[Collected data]
++++++++++++++++++++
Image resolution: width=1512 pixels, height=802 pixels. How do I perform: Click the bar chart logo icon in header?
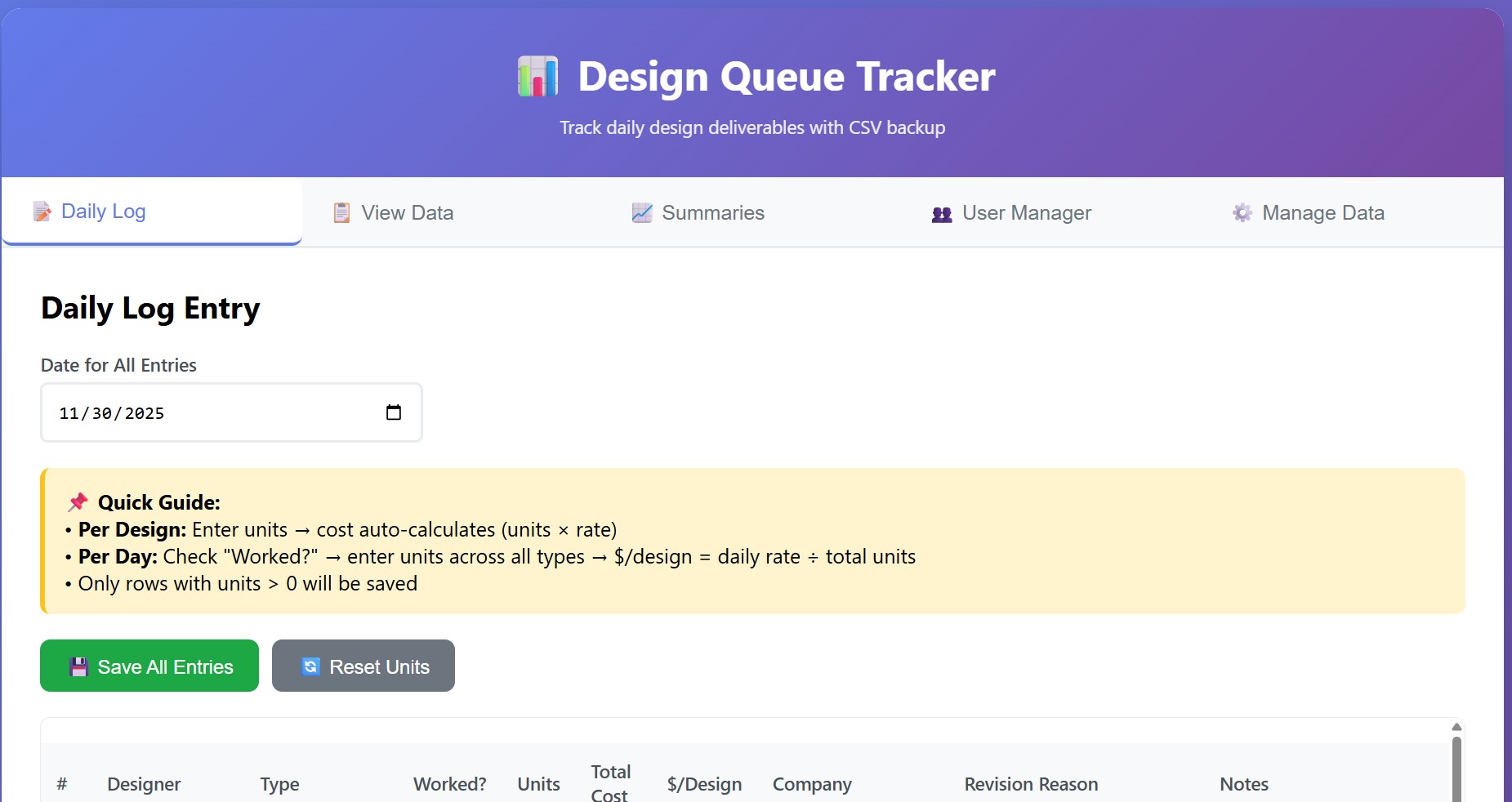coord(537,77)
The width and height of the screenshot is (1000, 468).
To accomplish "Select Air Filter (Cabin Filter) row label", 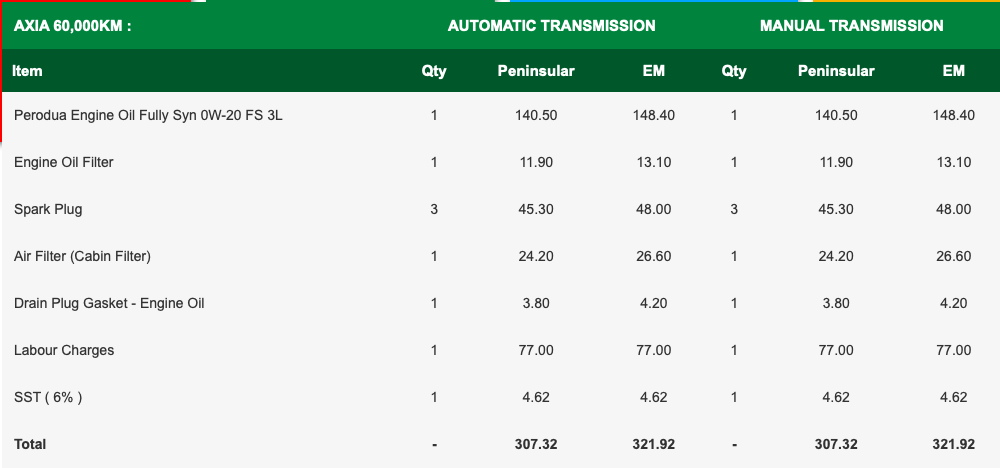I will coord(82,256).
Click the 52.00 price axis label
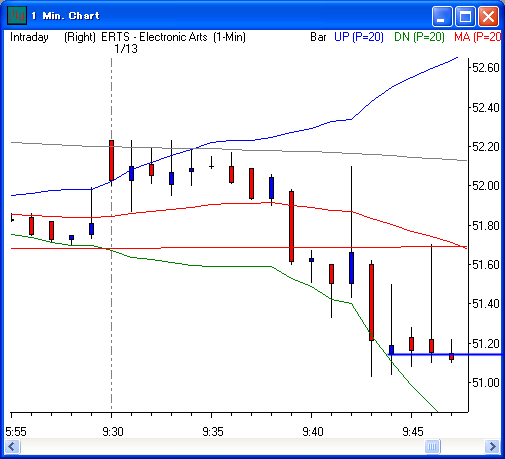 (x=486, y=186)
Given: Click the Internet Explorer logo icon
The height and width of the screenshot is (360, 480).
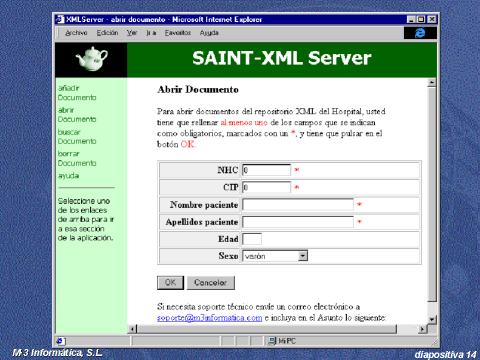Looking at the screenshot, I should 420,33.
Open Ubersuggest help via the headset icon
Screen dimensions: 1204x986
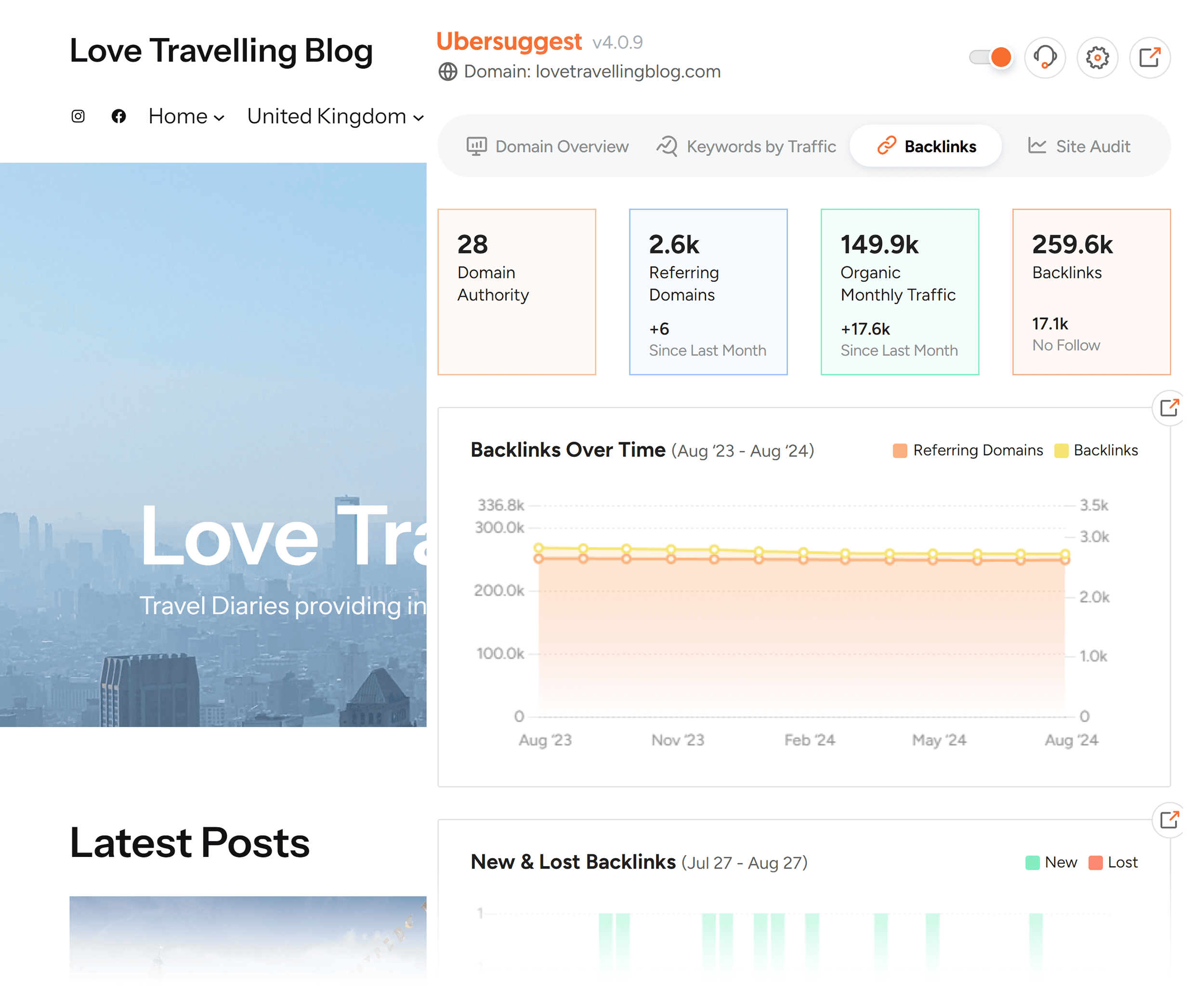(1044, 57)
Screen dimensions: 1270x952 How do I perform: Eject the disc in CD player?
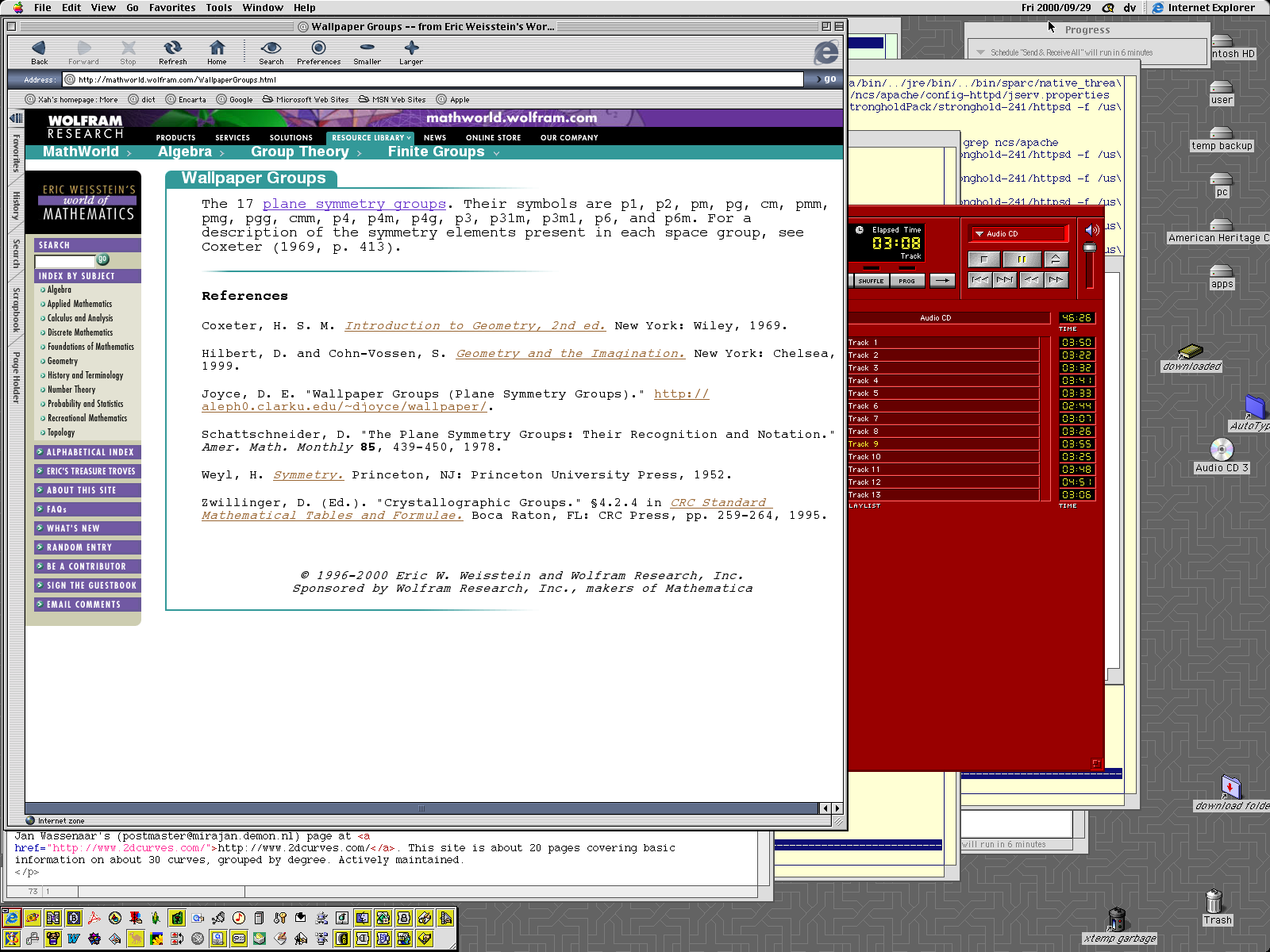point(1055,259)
++++++++++++++++++++
● **THE PROBLEM**
Find the line containing "Given: Click the Internet Explorer logo icon", then extract it and every line after it to the end of the data above, exactly and nothing else, without pictures.

● **EXERCISE RESPONSE**
Given: Click the Internet Explorer logo icon
The height and width of the screenshot is (360, 480).
Looking at the screenshot, I should 420,33.
Open Ubersuggest help via the headset icon
Screen dimensions: 1204x986
(1044, 57)
Screen dimensions: 1270x952 How do I perform: Eject the disc in CD player?
point(1055,259)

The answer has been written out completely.